Datenschutz vor Opferschutz? Gerade beim Kindesmissbrauch muss dieser falsche Ansatz beendet werden. (Bild: Imago/Blickwinkel/ McPHOTO/Begsteiger)
Kinderschänder

Opferschutz vor Datenschutz

Kommentar 2017 konnten laut BKA in 8400 Kinderporno-Fällen die Täter nicht ermittelt werden, weil den Ermittlern die gespeicherten Daten fehlten. Das ist eine Schande und ein Armutszeugnis: Der Datenschutz muss endlich hinter dem Opferschutz zurücktreten.

Es ist eine ungeheuerliche Zahl. BKA-Chef Holger Münch sprach von 8400 Fällen von Kinderpornographie, die im letzten Jahr nicht hätten aufgeklärt werden können. Dem Morgenmagazin von ARD und ZDF sagte Münch, die deutschen Behörden bekämen insbesondere aus den USA pro Jahr mehrere tausend Hinweise mit E-Mail- oder IP-Adressen auf mögliche Kinderporno-Fälle. Die Ermittlungen scheiterten dann häufig daran, dass in Deutschland „nicht mehr gespeichert“ sei, welcher Computer zur Tatzeit hinter einer bestimmten IP-Adresse stand.
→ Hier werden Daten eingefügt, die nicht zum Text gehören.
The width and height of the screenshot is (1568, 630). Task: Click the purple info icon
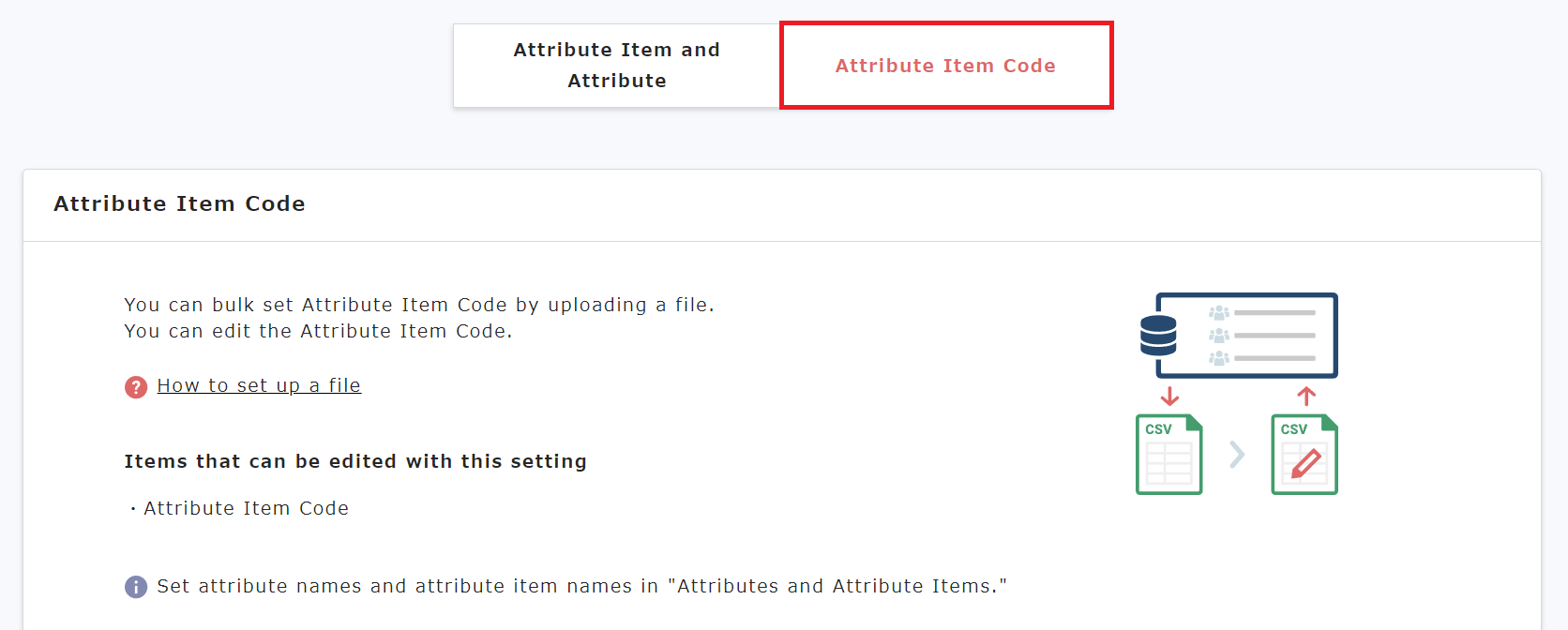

Jedes Bild steht für ein missbrauchtes Kind

Um es ganz klar zu sagen: in 8400 mutmaßlichen Kinderpornographie-Fällen konnten die Täter nicht ermittelt werden, weil Deutschland sich den Luxus leistet, seine Daten besser zu schützen, als seine Kinder. Wenn der Datenschutz aber zum Täterschutz wird und auch noch Kinder die Opfer sind, dann hat er eine Grenze überschritten. Jedes Bild, jedes Video steht für ein missbrauchtes Kind, für eine zerstörte Kinderseele. Um das zu verhindern, sollten wir jedes Mittel einsetzen, auch die Vorratsdatenspeicherung. Bei der Vorratsdatenspeicherung müssten die Netz-Provider bestimmte Daten für einen definierten Zeitraum speichern. Darauf kann die Polizei zurückgreifen, wenn ein Verdacht auf Straftaten besteht. In mehr als neun von zehn Fällen ist laut BKA-Chef die IP-Adresse zentral, also die Frage, von welchem Computer eine Tathandlung ausgeht. Wenn diese IP-Adresse nicht gespeichert werde, könne man mit Hinweisen oft kaum mehr etwas anfangen. Doch oberste Gerichte in Deutschland und Europa haben die anlasslose Vorratsdatenspeicherung mehrfach als grundrechtswidrig verurteilt, derzeit laufen noch Klagen gegen das jüngste Gesetz.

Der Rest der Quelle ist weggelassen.